Small wonders: Thoughts on taking a seasonal break

Foggy mornings. Searing days. Cool evenings.

Thus marks the seasonal change in our SoCal bubble, where summer and autumn wage battle, neither letting us know who will win until winter’s had her say.

The seasons don't change so much as argue for two months; one day cold and rainy, the next blistering hot. Pull out the extra blankets, flannel shirts and wool sweaters, then nature's whim peels the clouds away and smothers us with her stifling heat, making a mockery of our plans.

Though we strain against it, our souls are tethered to this primordial pulse. Never steady, always wrestling. Wrestling with chores and responsibilities, demands and desires, in a world with no pause button.

I've been thinking a lot lately about what I do here in this column, the responsibility that comes with this gift to write and be read, for which I am eternally grateful.

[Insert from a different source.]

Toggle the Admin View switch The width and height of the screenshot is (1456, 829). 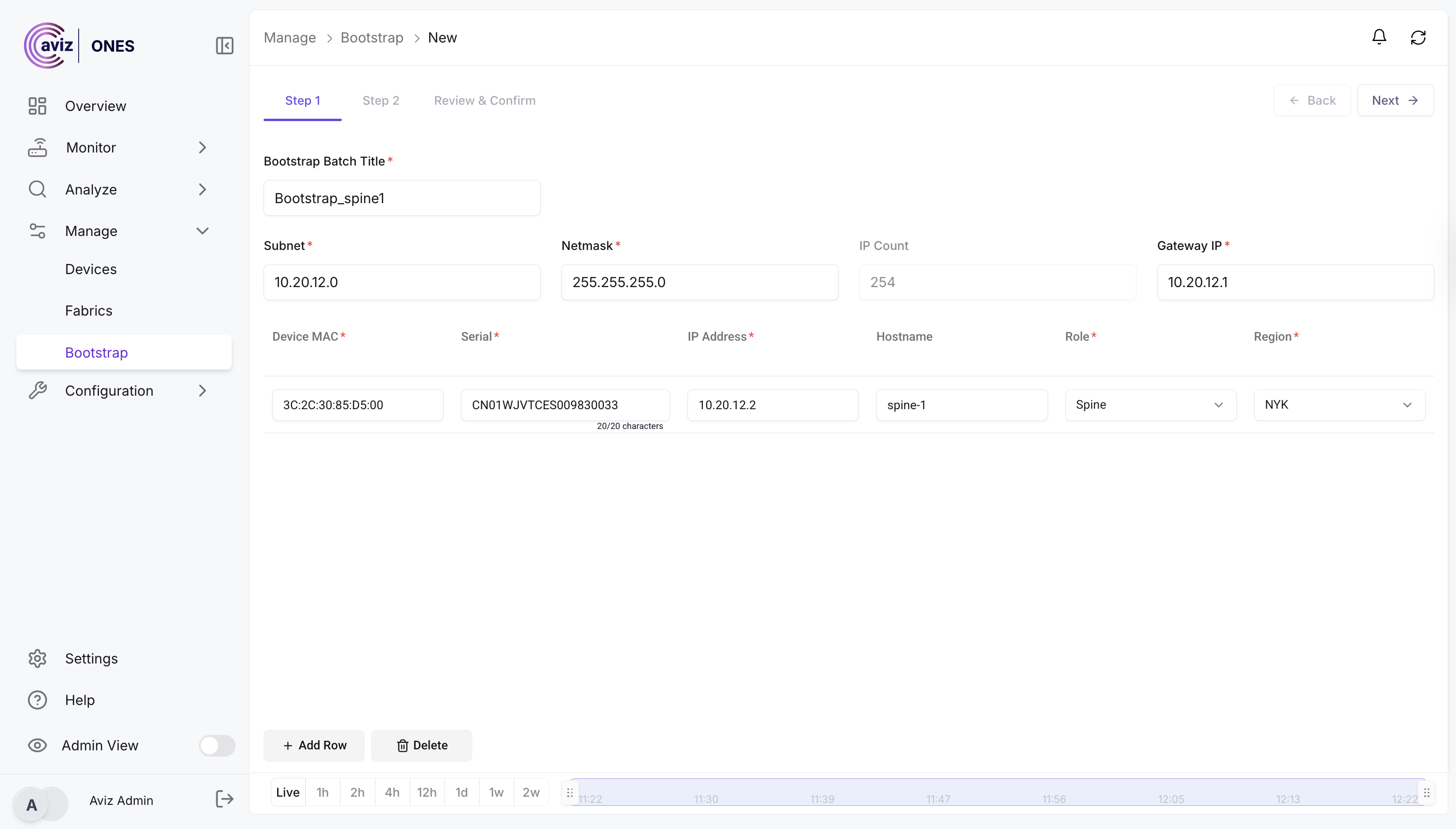pos(217,746)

I’ve been wondering whether I am living up to the task, giving this honor everything it deserves. Frankly, I don’t feel I am.

I don’t feel my contribution to our human dialogue has been up to snuff for a little while (using the phrase “up to snuff” is a perfect example). There are probably many reasons for this mood — the confluence of work and so many other responsibilities. But, more than anything else, I think it has to do with the elevated goals we set for ourselves and how harshly we criticize ourselves when we fail to meet them.

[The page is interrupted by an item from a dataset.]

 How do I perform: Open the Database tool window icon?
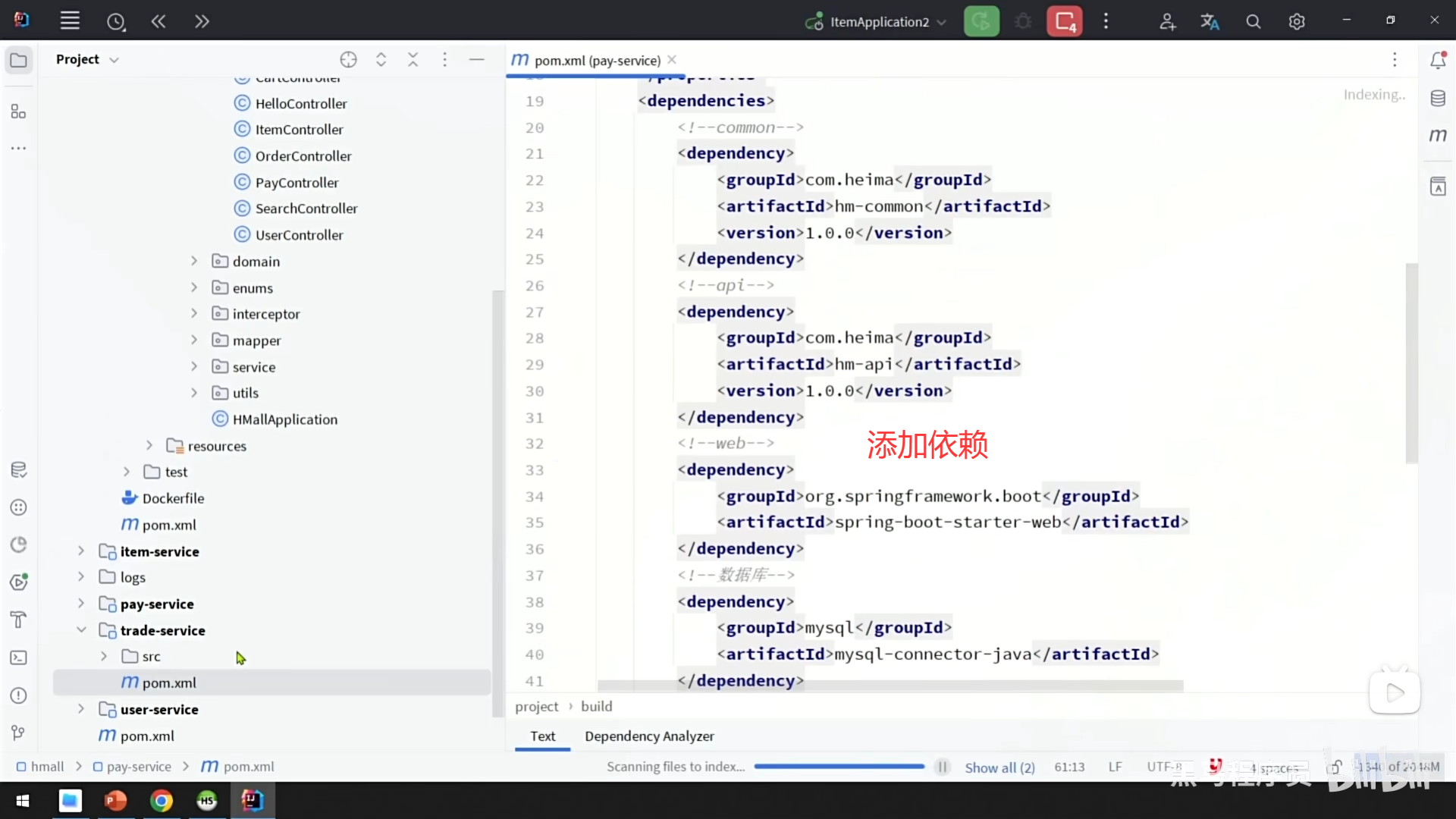tap(1438, 99)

Over the three years this newspaper has graciously, and curiously, published my opinions and observations, I’ve written a bit about politics, about religion, pop culture, local and global issues. But mostly I’ve written about myself — a remarkably unremarkable person swimming laps in the Petri dish of life in the hopes you see yourself and your own struggles, which is why I’m writing about my thoughts on change now.

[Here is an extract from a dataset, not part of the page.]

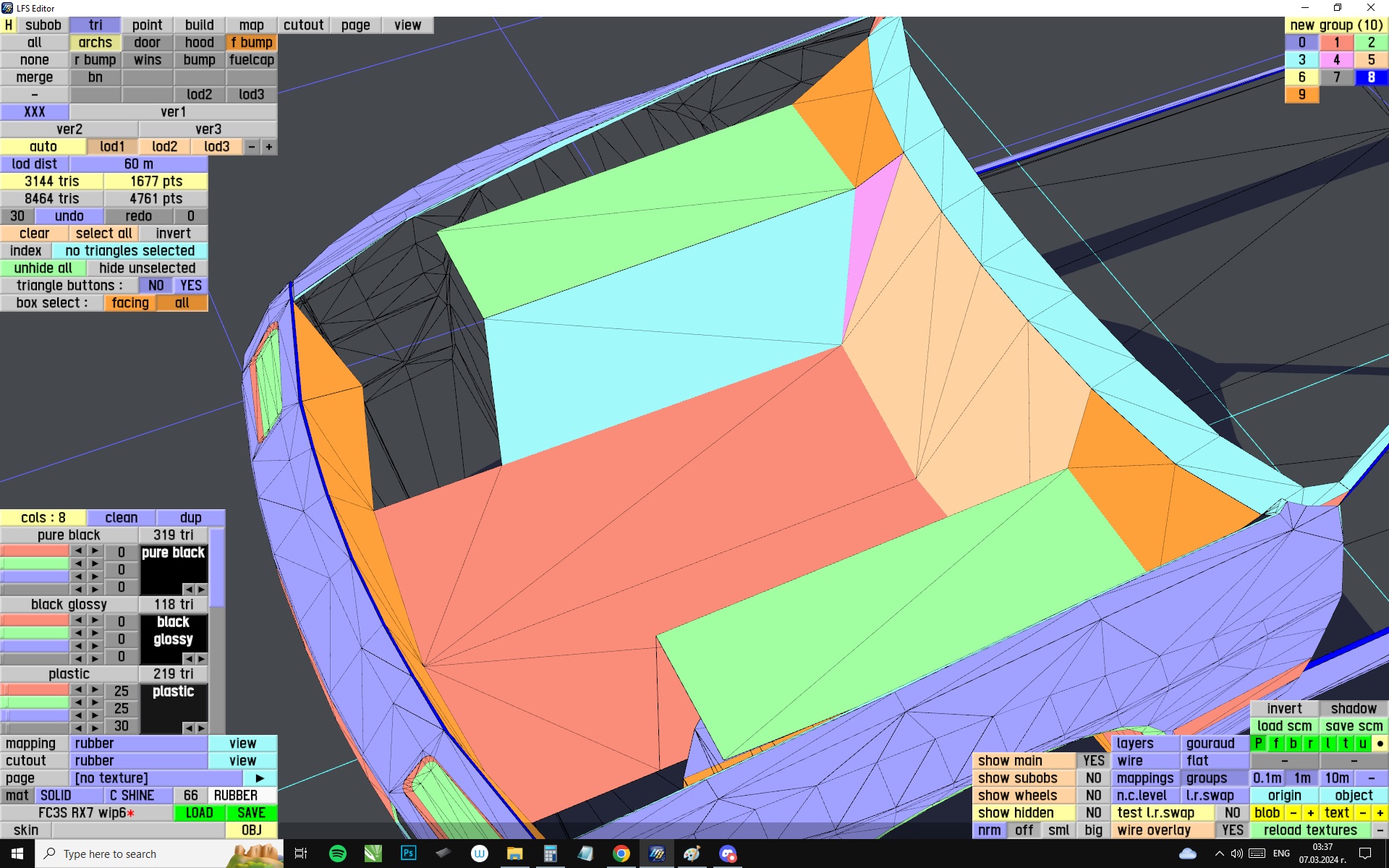Click the minus button beside lod3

We all struggle with the daily checklist: put in a solid, productive day’s work for a (hopefully) reasonable day's pay; be present — physically and emotionally — for our loved ones; uncover and pursue our passions as much as possible; take time to exercise, recharge and renew. Not to mention laundry, shopping, cooking, toenail-clipping and such countless tasks that otherwise mar the canvas of a day.

I know no one who succeeds at all of these.

One of my struggles is to find something to offer on the altar of social discourse here in this column each week. And since I feel I haven’t been living up to my goals in that area, I think I need a break.

I need a little time to pull back, survey what I've done here and chart where I want to go. A friend asked me if I needed to find my muse again. Maybe I do. And maybe with a new job and so much else to do, I just need to simplify things — take one step backward in order to dance forward.

There have been no great traumas or tragedies, no life-altering events. I’m just a little drained creatively and need a jolt to the system in hopes of rediscovering why I do this. And autumn, with its colors of change and nesting tendencies, seems an ideal time for that.

So, with the blessing and encouragement of the editors — who promise not to find anyone more talented and devoted to fill my place — I’m taking a little sabbatical. Doesn’t that sound nice? Sabbatical. If only we all could simply forestall a set of duties for a season to come back to them refreshed.

This will be my last column for a couple months. I’ll be writing during that time — blog posts, perhaps, and random postings on Facebook and elsewhere. And hopefully some other things that have been brewing in the slow-drip coffeemaker of my mind.

Look me up. And look for me to bring you more Small Wonders in January.

I don’t know what I hope to accomplish with this time off. As I write these words, all I can think of are the thousand reasons why I should push through these feelings and keep writing.

But choices are like that. The only way to find out if you’ve made the right one is to walk through the door.

So, with that, I’ll see you on the other side, when winter’s finally settled the argument.